--- START ---

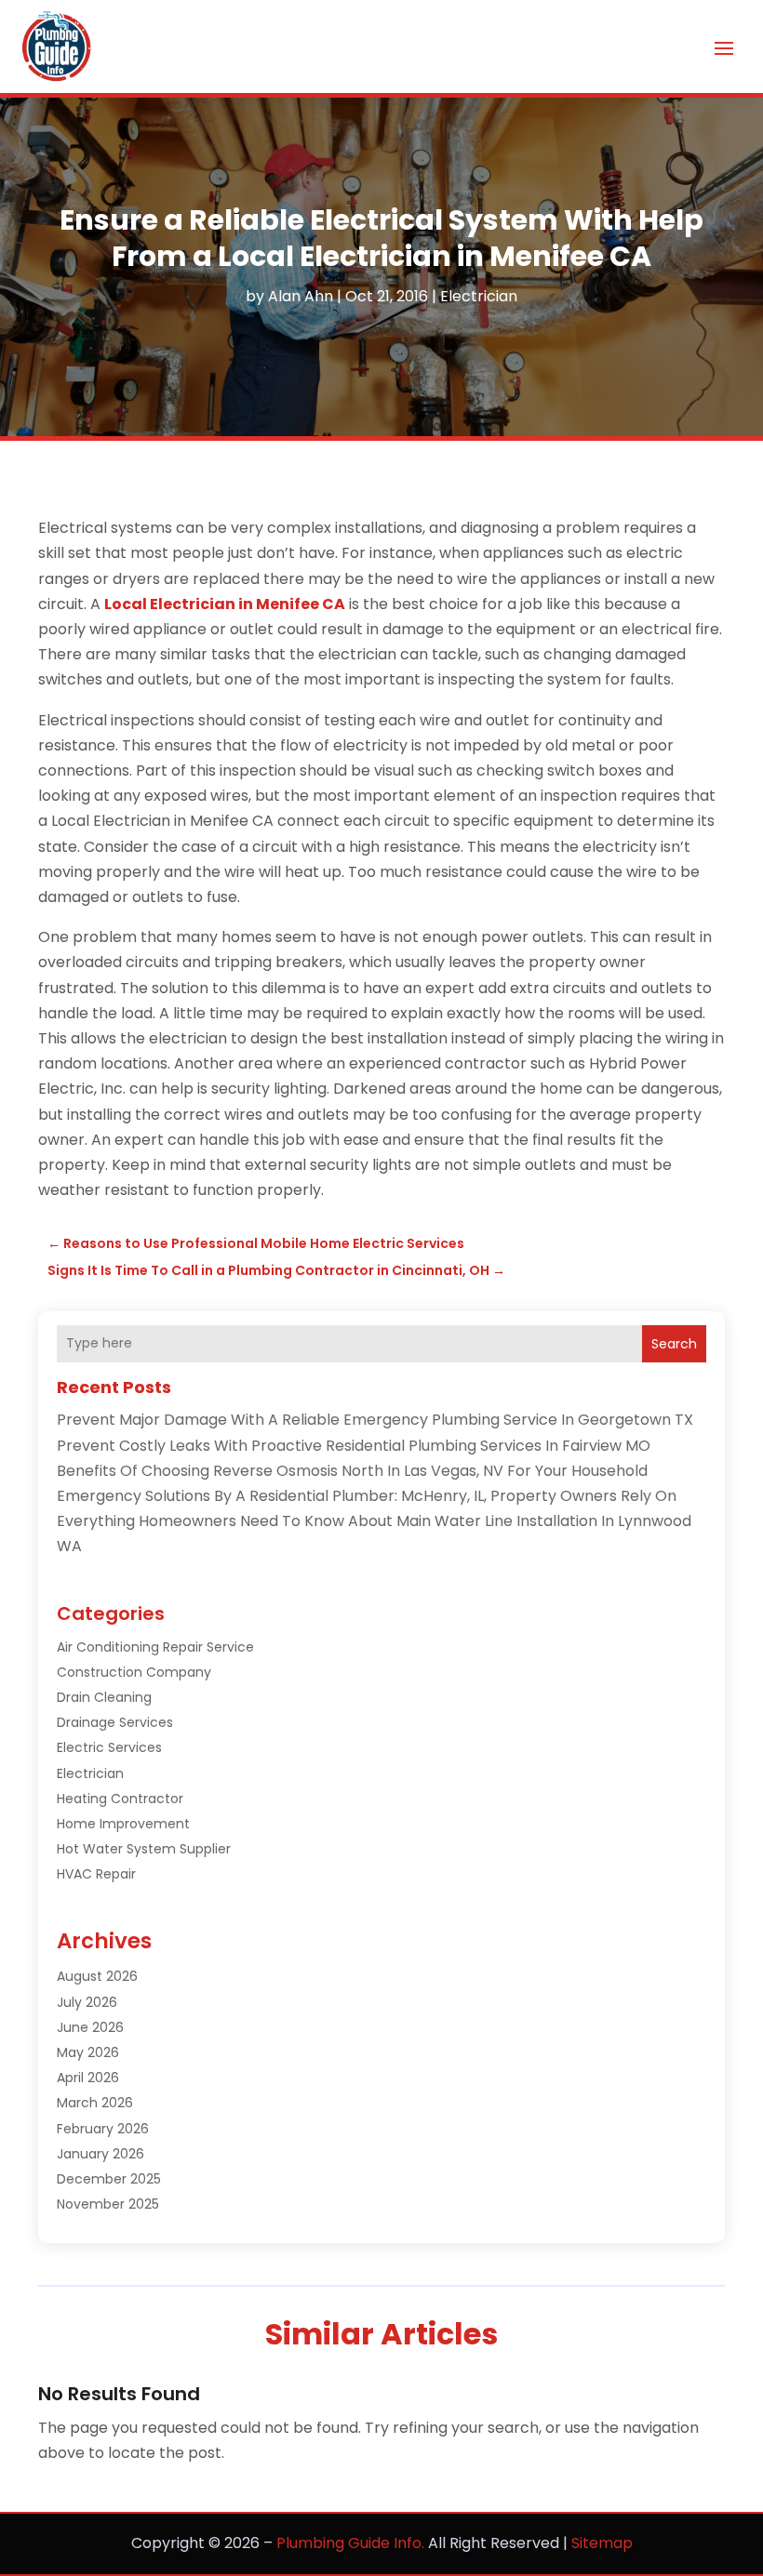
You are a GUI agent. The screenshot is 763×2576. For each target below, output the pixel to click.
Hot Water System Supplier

--- END ---
--- START ---

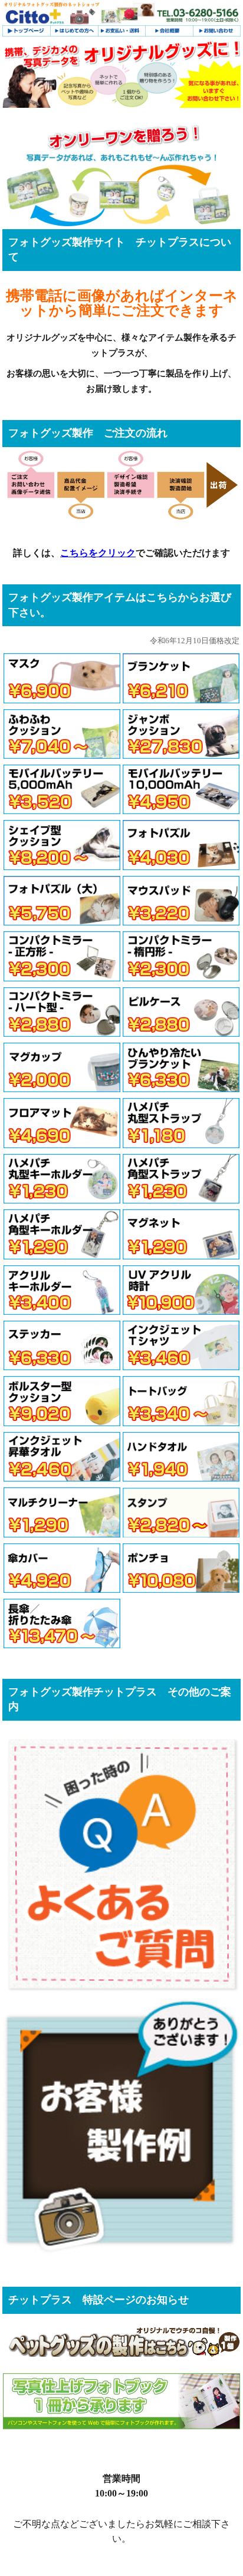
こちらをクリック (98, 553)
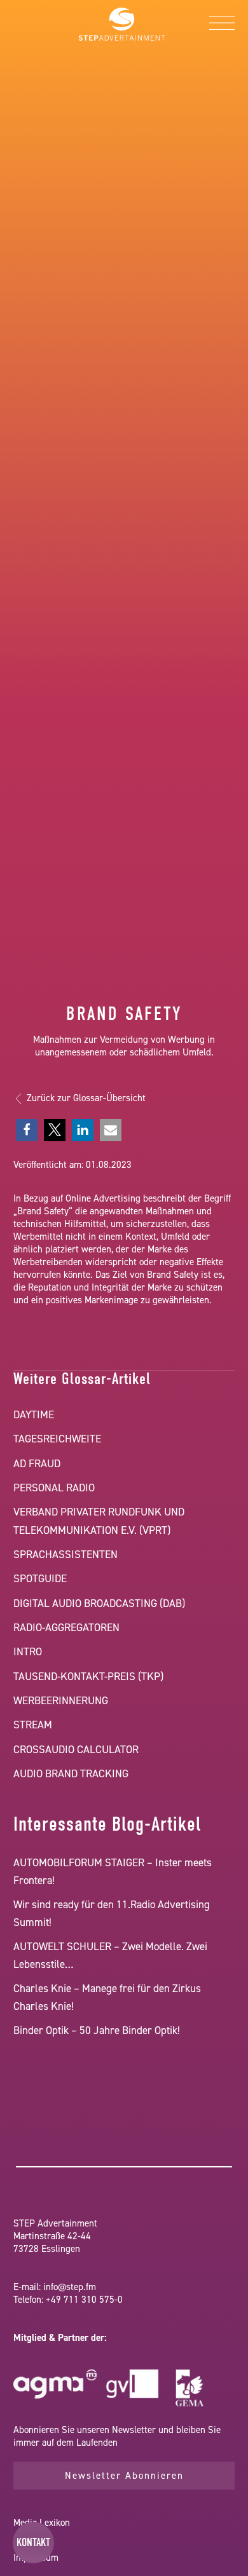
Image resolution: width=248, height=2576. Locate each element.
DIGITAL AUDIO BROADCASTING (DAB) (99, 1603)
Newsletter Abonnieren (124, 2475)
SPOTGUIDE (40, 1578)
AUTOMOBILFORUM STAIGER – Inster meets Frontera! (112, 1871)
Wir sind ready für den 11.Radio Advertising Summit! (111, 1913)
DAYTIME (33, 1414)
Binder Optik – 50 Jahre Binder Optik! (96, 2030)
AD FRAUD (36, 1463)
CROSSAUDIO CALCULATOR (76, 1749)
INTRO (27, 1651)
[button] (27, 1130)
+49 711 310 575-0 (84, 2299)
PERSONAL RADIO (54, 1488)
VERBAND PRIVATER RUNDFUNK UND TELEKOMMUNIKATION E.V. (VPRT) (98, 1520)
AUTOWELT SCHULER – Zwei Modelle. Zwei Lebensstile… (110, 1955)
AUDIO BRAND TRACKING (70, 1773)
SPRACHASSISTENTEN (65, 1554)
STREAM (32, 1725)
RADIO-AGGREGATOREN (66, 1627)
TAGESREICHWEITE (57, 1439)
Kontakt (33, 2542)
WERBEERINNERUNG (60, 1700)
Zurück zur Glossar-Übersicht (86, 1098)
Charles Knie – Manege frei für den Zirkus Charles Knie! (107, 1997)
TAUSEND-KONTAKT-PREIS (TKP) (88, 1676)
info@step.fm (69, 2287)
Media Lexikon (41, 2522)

--- END ---

Where the material contains a line with "each", return that line.

> WRITTEN RESPONSE
You are a GUI agent. The screenshot is 763×2576. For each target below, output the pixel to click.
Image resolution: width=248, height=2576. Locate each element.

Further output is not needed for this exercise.